4 Do's and 3 Dont's on coliving space architecture/design
Some of the things we got right and wrong at Radish
Design matters for community. Let’s talk about some lessons learned.
Starting with 4 “Do’s”
DO: Different room/unit sizes and price points
I went to an event once where people were trying to design the platonic perfect housing unit for people living in a community.
THERE IS NO PERFECT UNIT OR BEDROOM. There are a range of personal preferences (and different willingness to pay) you need to satisfy.
A range of different spaces best serves most communities. And if you care about diversity of residents, a diversity of housing types are important.
For example, at the Radish compound we have:
2x standalone single family homes1x 2br apartment
1x 3br apartment
4x 1br apartments
5x bedrooms in a shared house (1 en-suite bathroom, 5 not)
1x guy living in his tricked out van in the parking area.
The same logic applies if you are coliving in a large house.

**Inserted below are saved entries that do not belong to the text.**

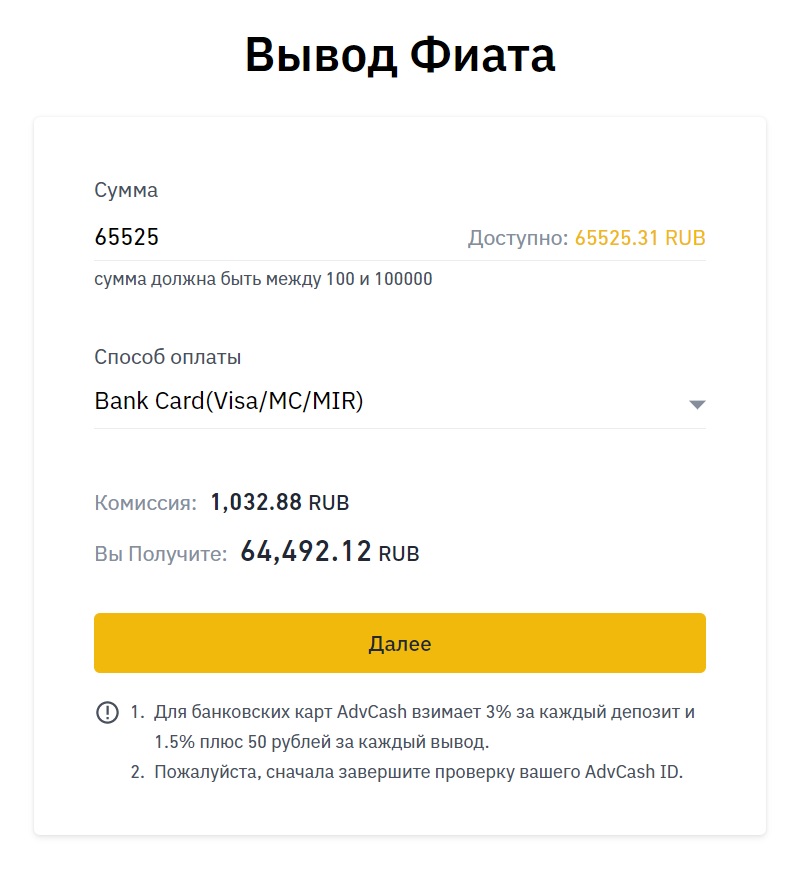Image resolution: width=794 pixels, height=873 pixels.
Task: Click the Сумма field label
Action: (x=126, y=190)
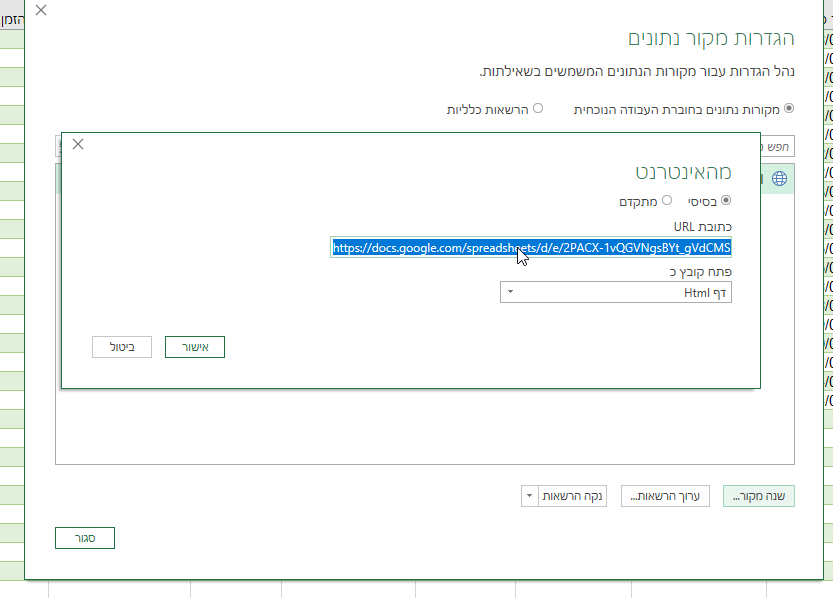Click the globe web source icon
Screen dimensions: 833x598
[x=779, y=179]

Having a range of bedroom sizes is very useful. One size does not fill all with personal preference on space.
**DO: Main communal space along the exit path**
(The corresponding Don't: communal space on the roof or 2nd floor)
Have you ever been to one of those new apartment buildings (“5-over-1s” in real estate parlance). You know the type…
They all want to have some sense of community, but they get one thing (well more than one thing...) extremely wrong.
They put the main communal area on the roof. Roof decks look cool in marketing photos. But they are bad for community. Because you don't walk through the roof on your way in and out of the building every day. So the roof deck becomes a desolate space with no signs of human life 90% of the time.
Put your communal space on the exit path so people walk through it all the time. The coming and going is what breathes life into a space. You want your communal space to be more like a train station and less like a secret garden.
The train station approach means more chance encounters, more hellos in the morning, and more serendipity.
DO: Tons of kitchen storage
8 people can share 1 stove. But they can’t share 1 person’s worth of storage space.
You’ll ideally want multiple fridges, as many shelves as you can stuff, and a big pantry.
We have one fridge that is general items and one that is only for leftovers.
The more storage space you have in the kitchen, the more abundant you can be with your food system. More food, more utensils, more spices, more appliances. Food is one of the best economy-of-scale wins. So having a space that allows you to take advantage of that is important.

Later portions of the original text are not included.